NATALIA.




Natalia trabajaba de dependienta en la farmacia “El ganglio feliz”. A veces, pa’ salir de la rutina cambiaba las pastillas de blister poniendo excitantes en las de los cardiacos, viagra en la de algunos sacerdotes, purgantes para los diarreicos y viceversa... En esas entró en la farmacia una muchacha japonesa vestida de colegiala que chupaba con fruición un caramelo. Era un sonido asqueroso, pero atraía la atención de la distrofica Natalia de forma obsesiva. Sintió como se le humedecía la nuca y el hoyo del ombligo de puro nerviosismo;
-Dame un pedacito del caramelo, anda…-le dijo Natalia a la japonesa. Esta chupó con más fuerza el dulce en su boca, haciendo más ruido chupeteador para obsesioná aún más a la niña mochuela;

-No, es mío y no te doy.

-Si me das un pedacito…-dijo Natalia y pensó qué ofrecerle de interés a la muchacha orientá. Sus ojos verdiazules se movían como una bombilla sola colgá de una cable de la luz un día ventoso-, cucha, te bailo como voy a hacer luego sola en casa, cantaré como una capulla y luego me ves. entrelazar los dedos de los dos pies, que es muy divertido; una vez lo hice tan bien que luego no los podía separar y me llevé sola en casa tres días solamente acompañá de mi cucarachilla Cayetana...

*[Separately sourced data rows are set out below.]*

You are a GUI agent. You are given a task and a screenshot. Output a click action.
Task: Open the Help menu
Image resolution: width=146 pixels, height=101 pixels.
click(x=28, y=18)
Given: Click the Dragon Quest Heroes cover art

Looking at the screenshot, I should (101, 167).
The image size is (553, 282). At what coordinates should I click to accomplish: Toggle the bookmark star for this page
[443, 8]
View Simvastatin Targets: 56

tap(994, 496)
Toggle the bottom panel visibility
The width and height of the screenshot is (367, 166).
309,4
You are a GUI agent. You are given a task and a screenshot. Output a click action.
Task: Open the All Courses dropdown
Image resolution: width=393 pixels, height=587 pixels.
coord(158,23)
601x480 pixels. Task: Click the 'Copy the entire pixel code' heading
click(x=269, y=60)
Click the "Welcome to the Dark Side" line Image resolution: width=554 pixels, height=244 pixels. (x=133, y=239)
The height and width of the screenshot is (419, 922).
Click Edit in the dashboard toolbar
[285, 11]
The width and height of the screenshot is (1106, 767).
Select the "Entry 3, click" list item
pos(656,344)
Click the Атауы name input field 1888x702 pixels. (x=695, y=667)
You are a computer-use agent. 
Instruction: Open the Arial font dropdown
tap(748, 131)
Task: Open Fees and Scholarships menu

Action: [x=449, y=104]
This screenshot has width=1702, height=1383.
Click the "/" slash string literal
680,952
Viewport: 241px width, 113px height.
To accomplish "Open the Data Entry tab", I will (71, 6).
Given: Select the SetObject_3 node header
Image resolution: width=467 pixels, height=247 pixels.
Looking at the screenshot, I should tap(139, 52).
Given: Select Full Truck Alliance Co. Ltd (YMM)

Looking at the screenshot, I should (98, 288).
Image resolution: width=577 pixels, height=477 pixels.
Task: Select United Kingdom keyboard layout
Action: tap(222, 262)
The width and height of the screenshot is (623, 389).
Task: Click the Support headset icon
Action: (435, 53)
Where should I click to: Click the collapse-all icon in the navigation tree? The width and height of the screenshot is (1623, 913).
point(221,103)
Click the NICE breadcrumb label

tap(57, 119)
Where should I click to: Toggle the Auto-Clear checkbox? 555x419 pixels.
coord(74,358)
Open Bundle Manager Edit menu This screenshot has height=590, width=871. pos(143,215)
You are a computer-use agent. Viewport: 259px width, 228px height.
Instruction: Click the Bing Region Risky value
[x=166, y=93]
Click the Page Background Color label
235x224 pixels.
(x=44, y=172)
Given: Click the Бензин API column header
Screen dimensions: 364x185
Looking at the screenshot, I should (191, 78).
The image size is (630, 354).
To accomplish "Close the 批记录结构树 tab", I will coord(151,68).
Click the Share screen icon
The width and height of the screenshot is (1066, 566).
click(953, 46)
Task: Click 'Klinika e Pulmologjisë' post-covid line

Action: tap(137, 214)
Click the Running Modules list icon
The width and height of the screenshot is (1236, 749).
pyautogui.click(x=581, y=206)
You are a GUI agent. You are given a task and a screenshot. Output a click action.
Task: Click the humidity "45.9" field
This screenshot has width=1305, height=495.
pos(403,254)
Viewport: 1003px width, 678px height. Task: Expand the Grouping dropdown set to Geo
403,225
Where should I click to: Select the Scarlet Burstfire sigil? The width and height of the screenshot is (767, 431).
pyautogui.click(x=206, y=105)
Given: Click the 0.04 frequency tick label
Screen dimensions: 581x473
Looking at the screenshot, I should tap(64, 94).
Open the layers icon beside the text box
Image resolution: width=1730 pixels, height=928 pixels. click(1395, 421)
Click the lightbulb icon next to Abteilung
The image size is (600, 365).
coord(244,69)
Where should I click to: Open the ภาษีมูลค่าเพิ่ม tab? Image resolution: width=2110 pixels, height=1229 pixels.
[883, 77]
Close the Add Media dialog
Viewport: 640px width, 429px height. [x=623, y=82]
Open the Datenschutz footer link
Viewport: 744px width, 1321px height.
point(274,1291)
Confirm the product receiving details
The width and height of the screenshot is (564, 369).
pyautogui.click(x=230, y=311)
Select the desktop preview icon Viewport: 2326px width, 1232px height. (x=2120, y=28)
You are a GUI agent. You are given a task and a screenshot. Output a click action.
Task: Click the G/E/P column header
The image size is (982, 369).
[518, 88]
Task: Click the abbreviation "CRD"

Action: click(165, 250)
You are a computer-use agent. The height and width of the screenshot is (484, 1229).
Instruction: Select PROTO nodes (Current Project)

-Que no, coño, que no te doy caramelo, so pesá, he venío por paracetamó de un gramo de las pastillas gordas... -replicó la japonesa a todo lo explicado por Natalia. Ésta montó en cólera, cogió el utensilio ridículo de quitarle el código de barras a las cajas de medicinas y le cortó limpiamente ambos brazos a la japonesa, los cuales cayeron al suelo moviéndose nerviosamente, como anguilas vivas guisadas en su propio jugo. La japonesa miró sus brazos a sus pies. Las manos de estos hacían peinetas, el signo idiota de los surferos, los cuernos de los heavys, etc...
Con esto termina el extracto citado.